Sabich is traditionally pareve and is made up of eggplant, hard-boiled egg, grated tomato, pickles, techinah, and amba. Of course, like the melting pot of cuisine that Israeli food is, every place customizes its sabich to its own taste. Some add Bulgarian cheese and wrap it in malawach, some forgo the dairy for a heartier chicken cutlet, and some plac-es add ground beef. However you do it, the flavors are intense, delicious, and present absolutely beautifully! Feel free to add, customize, or swap anything to make it your own.
19. Crembo by Sara Wasserman
Crembo, a commercially made Israeli treat, is a chocolate-coated cream confection with a cookie base. This homemade version will be enjoyed by children and adults alike.
20. Classic Hummus by Mighty Sesame Co.
Follow these simple directions to prepare a hummus appetizing platter. Enjoy the popular Middle Eastern chickpea spread with pita chips or cut vegetables, or spread it on your challah.
21. Shakshuka by Dorot Gardens
Shakshuka is a popular Israeli tomato and eggs dish, delicious for a leisurely breakfast or brunch and filling enough to serve as breakfast-for-dinner. This classic mildly spicy shakshuka has layers of seasoning as well as fresh and frozen herbs.
22. Grilled Shawarma Chicken with Kohlrabi Fries by Elky Friedman
This is really popular in our house. Not only is the chicken extremely tasty when prepared this way; it’s also super fun for the kids to assemble their own wraps. I use baked kohlrabi fries as a lighter alternative to the classic potato fries that are often stuffed into laffas.

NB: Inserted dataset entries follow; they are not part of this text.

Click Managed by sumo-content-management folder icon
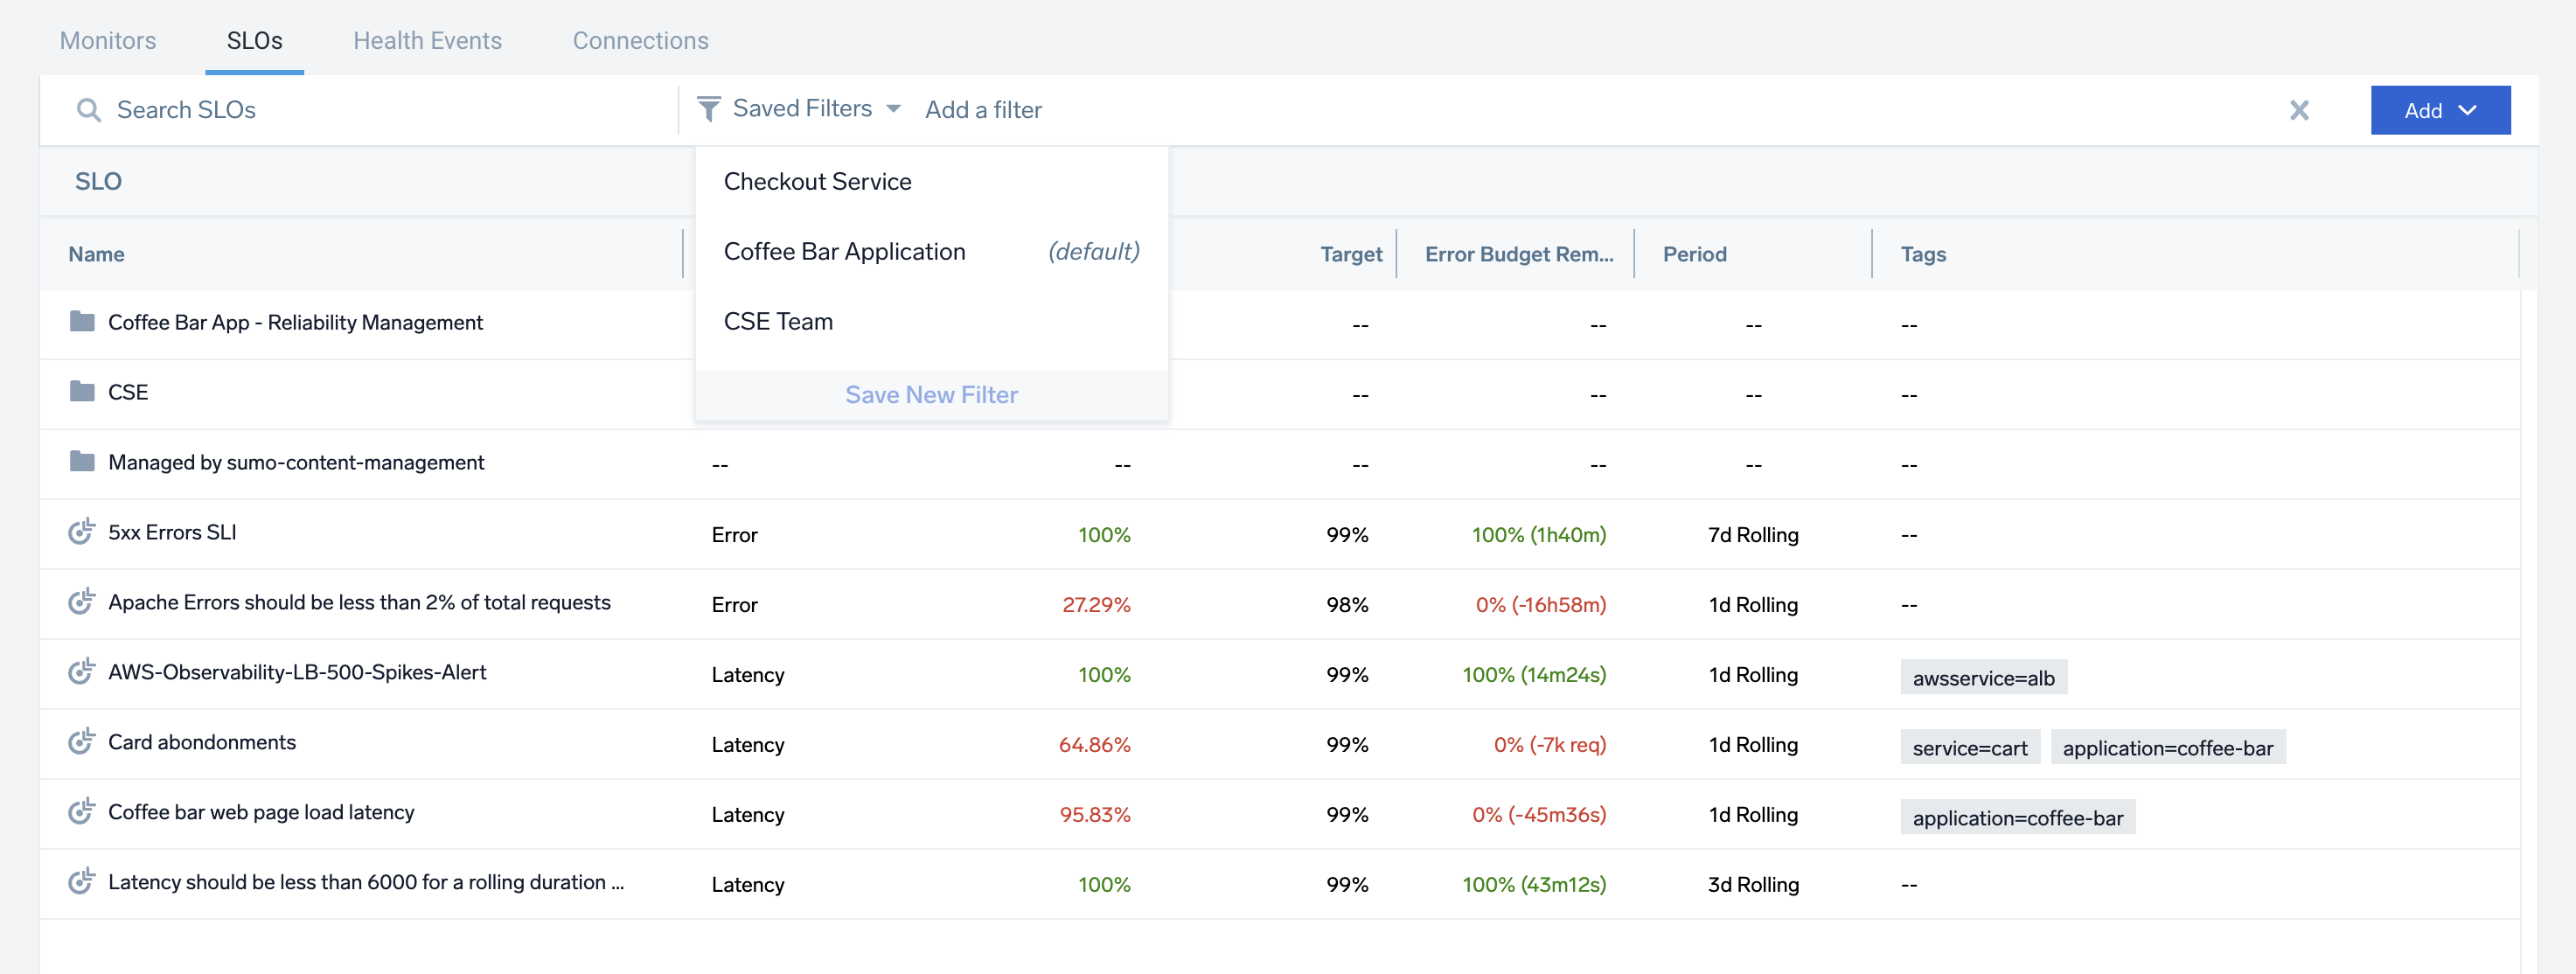pyautogui.click(x=82, y=461)
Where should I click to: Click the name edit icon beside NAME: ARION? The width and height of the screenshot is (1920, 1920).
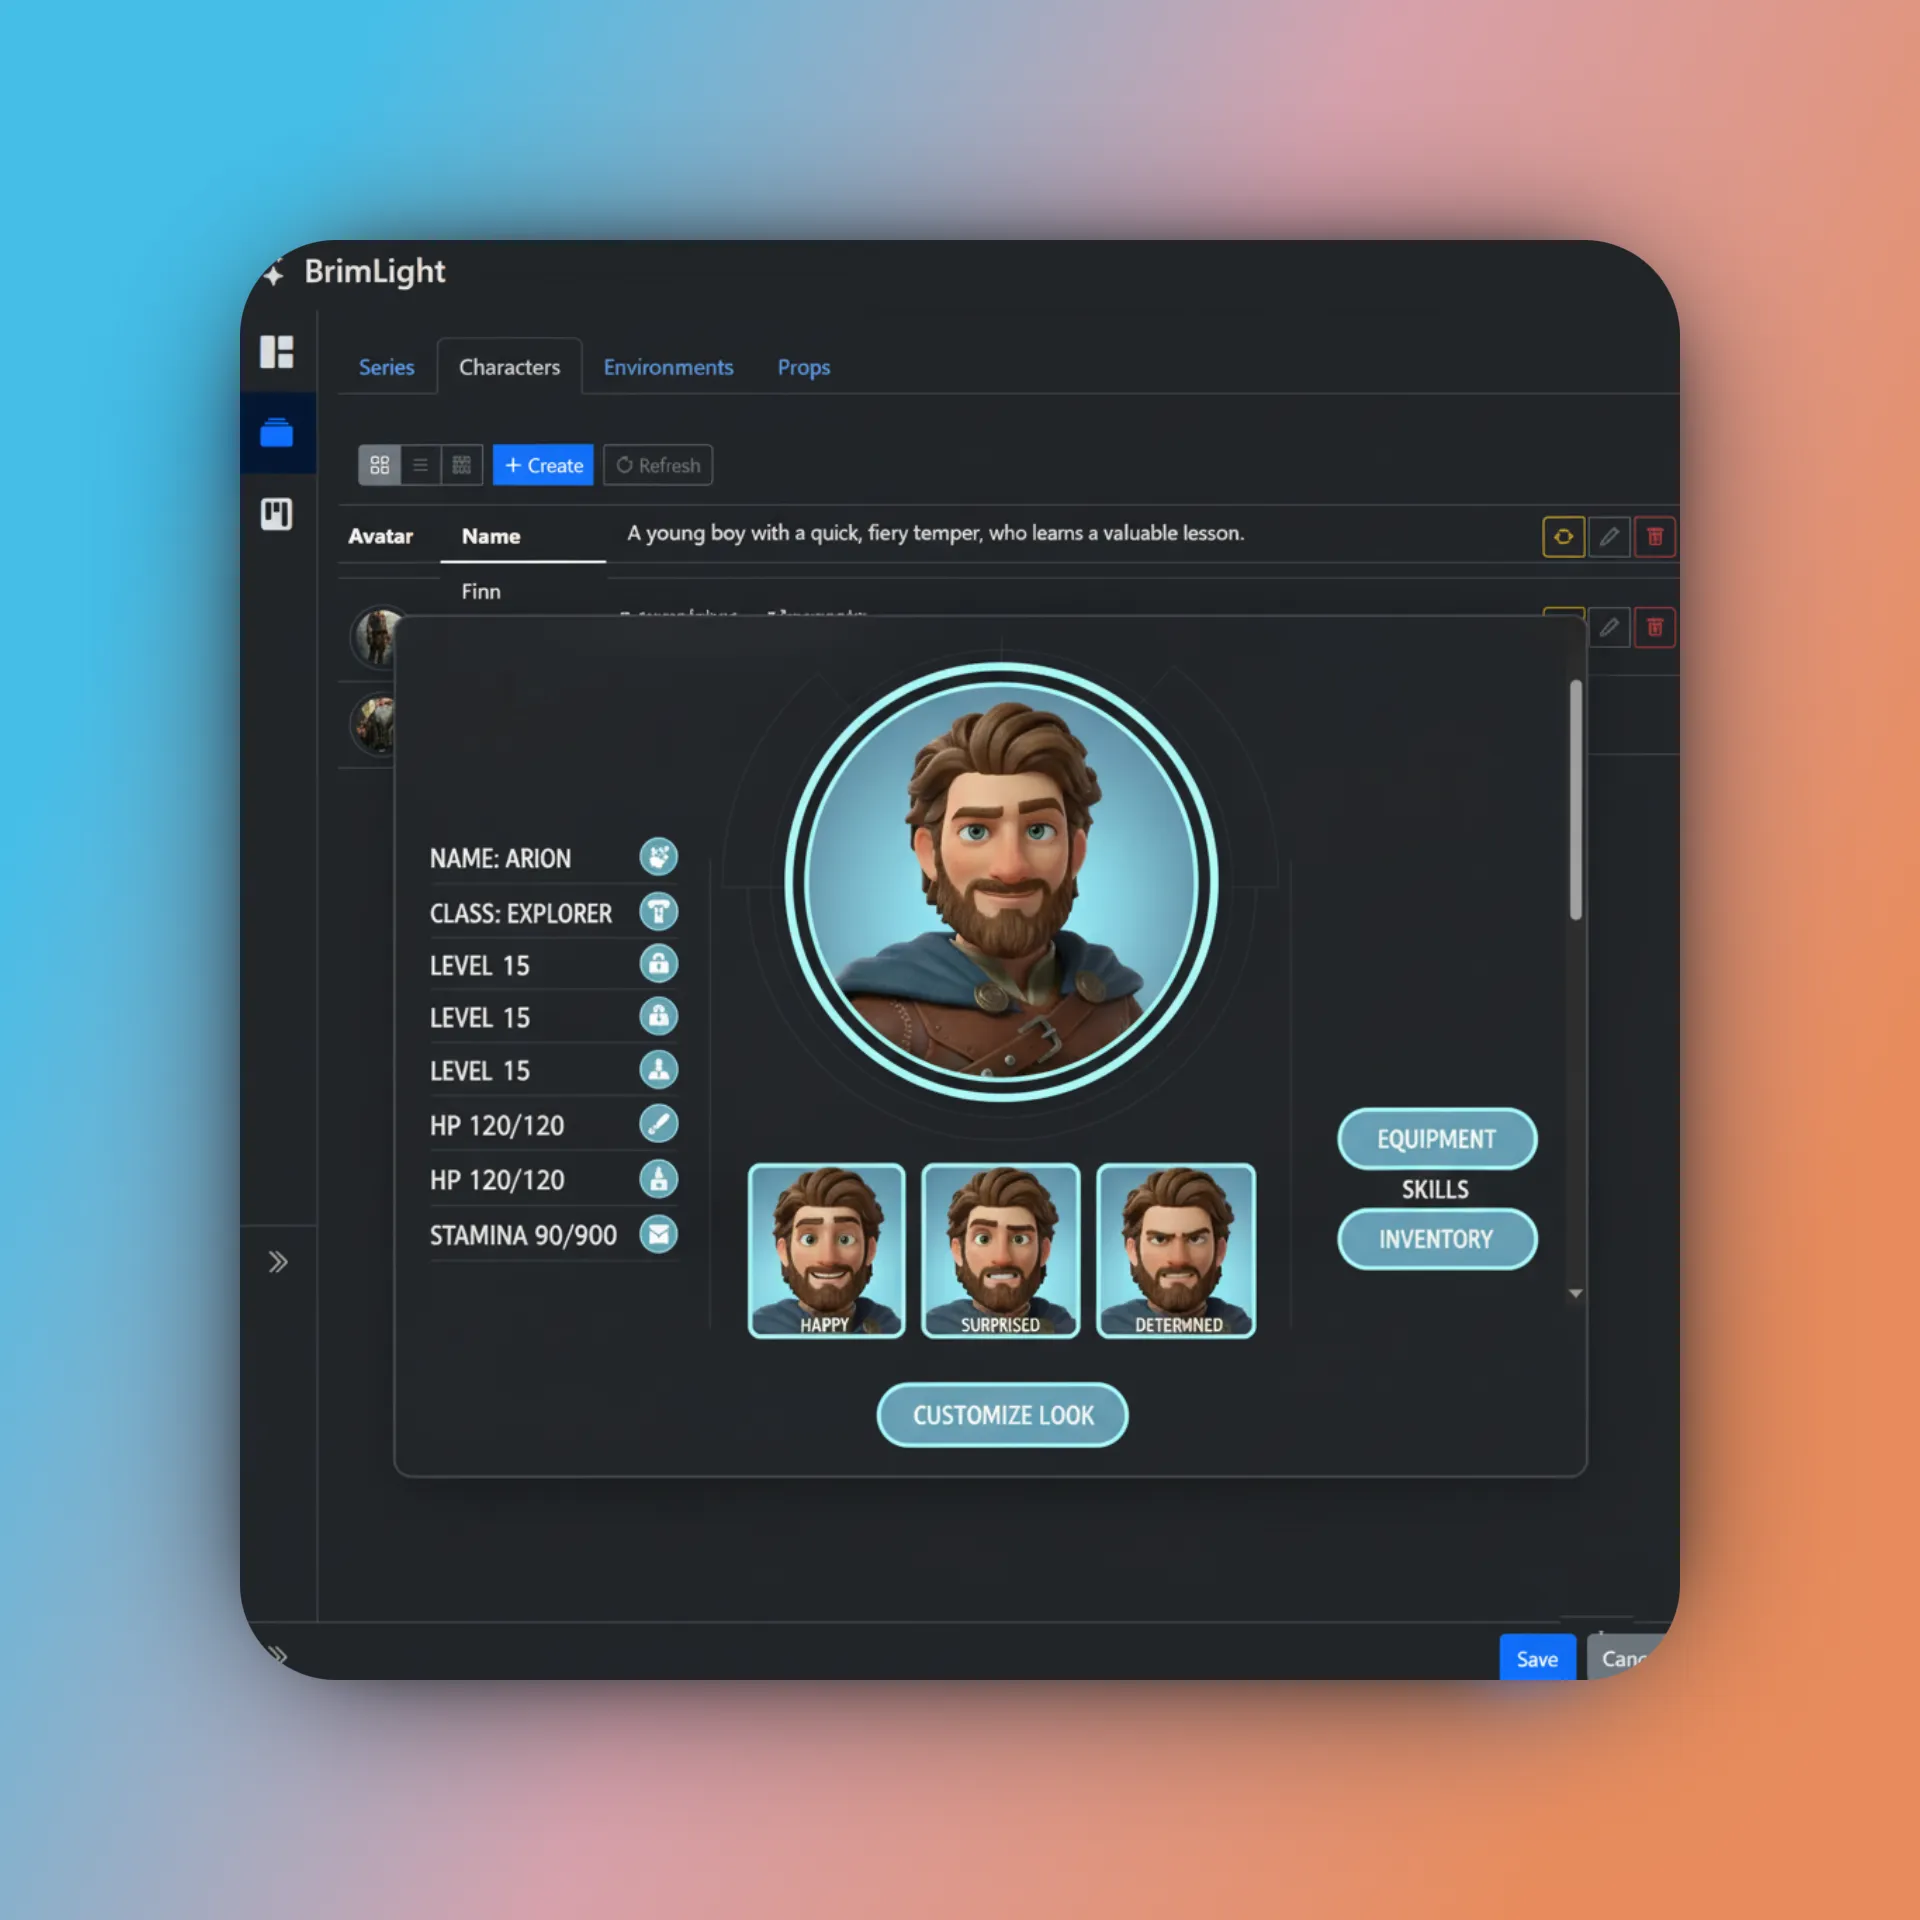coord(658,857)
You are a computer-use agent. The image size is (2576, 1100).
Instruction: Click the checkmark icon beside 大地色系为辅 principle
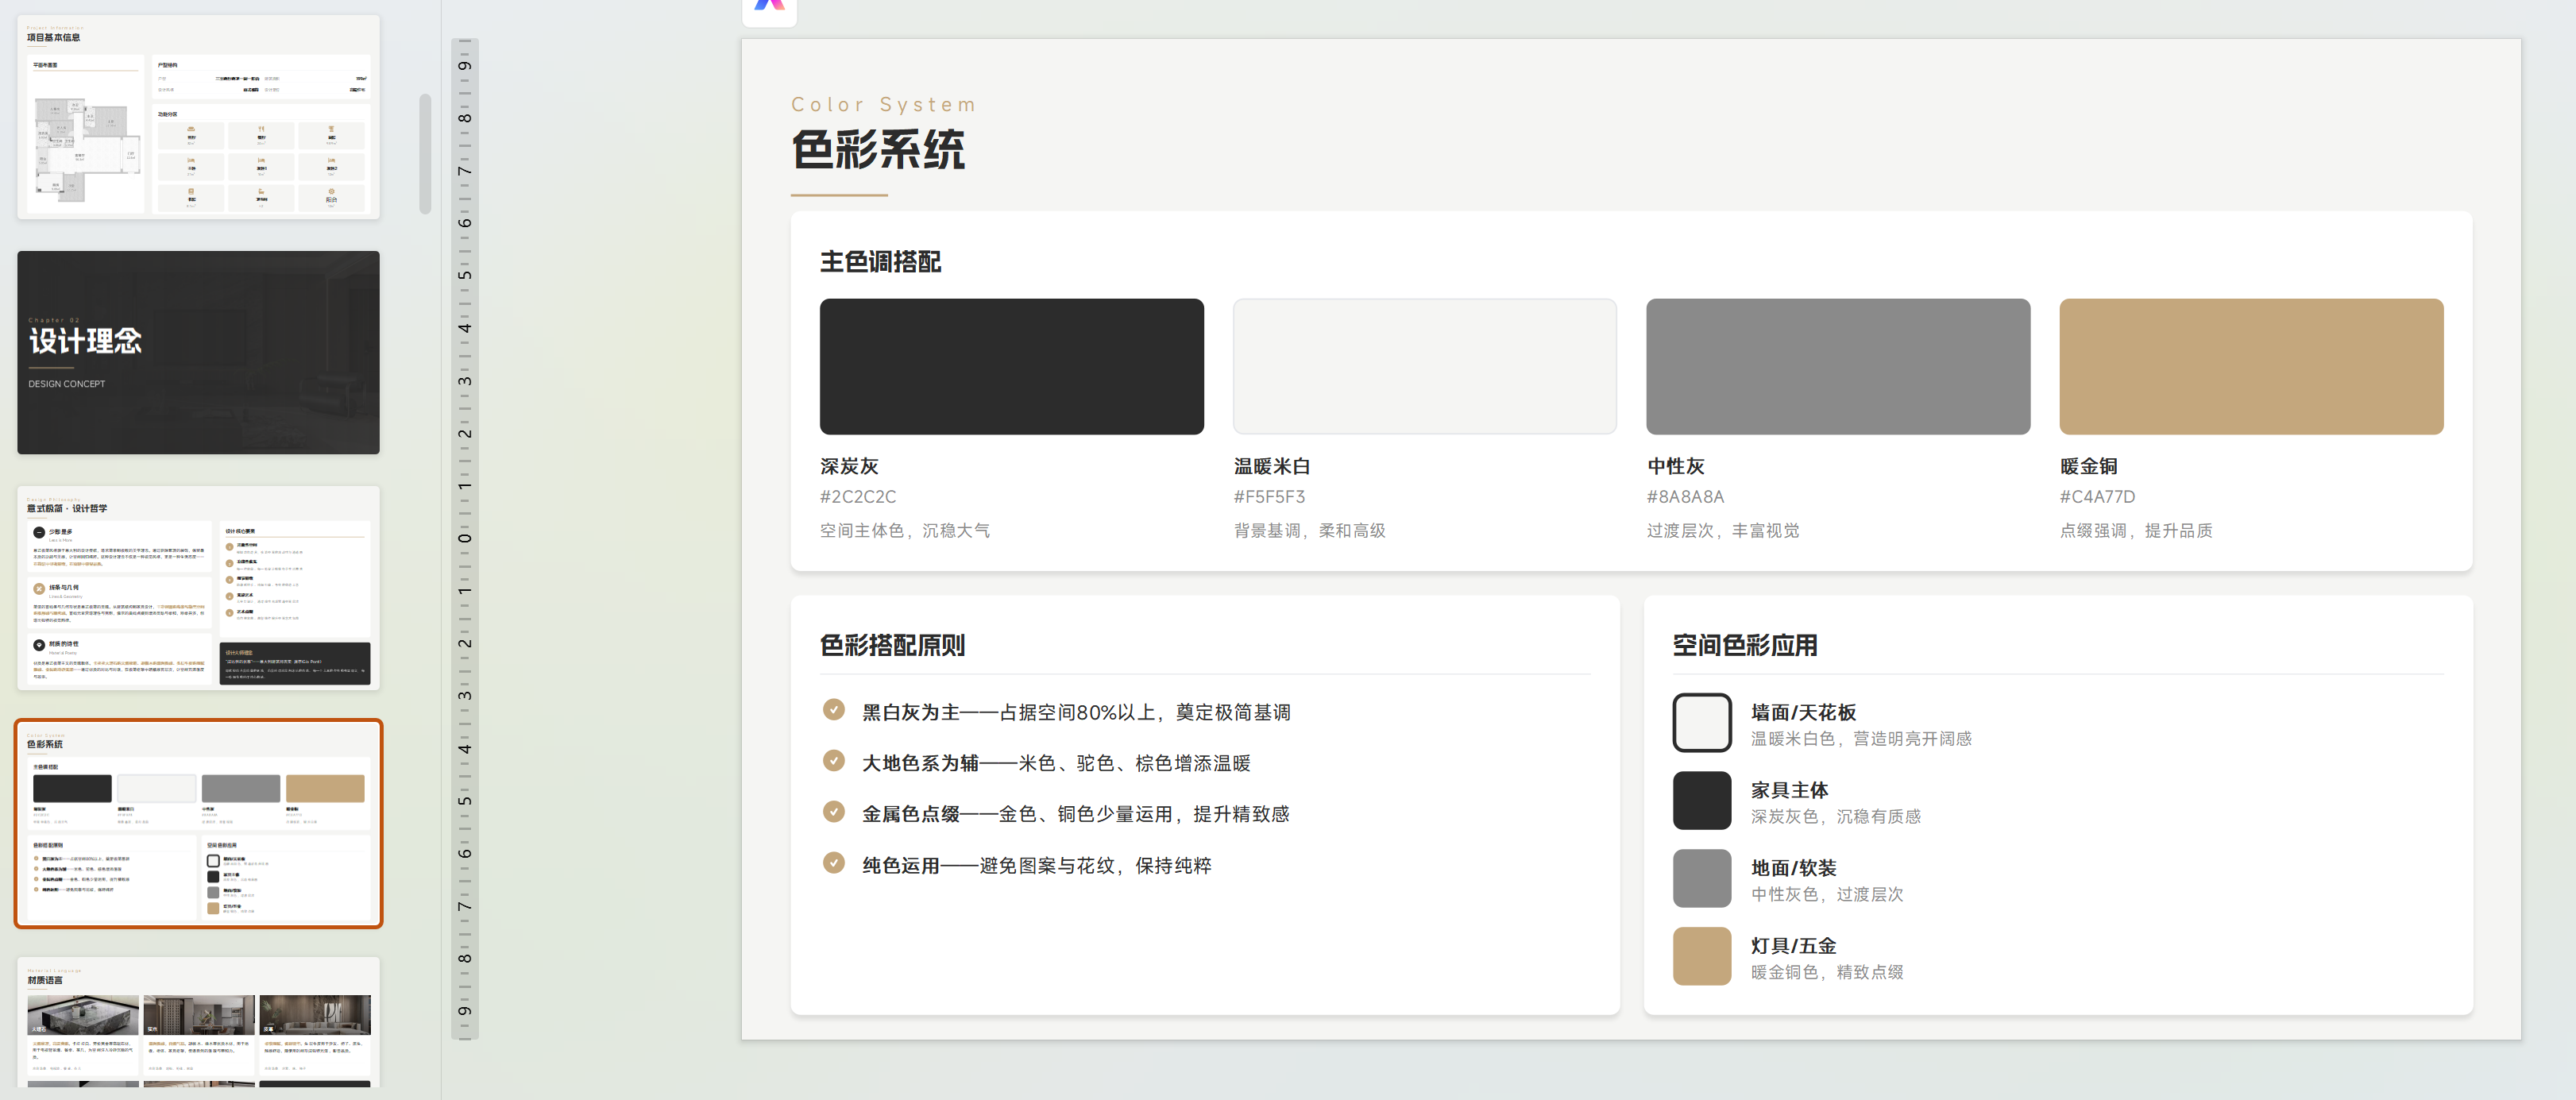pos(834,761)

When you combine the spicy chicken, tangy Israeli salad, rich hummus, and spicy and sweet kohlrabi together in that laffa, the flavors explode in your mouth for a truly satisfying dinner!
23. Moroccan Keftas (Burgers) and Couscous with Veggies by Michal Soussan
24. Charrif from the Nitra Cookbook
Serve this spicy tomato dip with your choice of challah, pita bread, crackers, or chips.
25. Falafel-Inspired Wraps by Chavi Feldman
One of my sons barely eats any protein; he’s a pizza and macaroni kind of guy. But for some reason, he actually likes chickpeas! Needless to say, I try to have them in my fridge at all times. When trying to use up some of the extra chickpeas, I came up with this delicious version of a chickpea salad. Think deconstructed falafel, without all of the frying and extra calories! Yum!
26. Pita Bread from the Nitra Cookbook
27. Hasselback Eggplants by Chanie Apfelbaum
28. Homemade Potato Borekas by Marilyn Ayalon
Make your potato borekas into a meal by preparing them fresh and serving them with great toppings!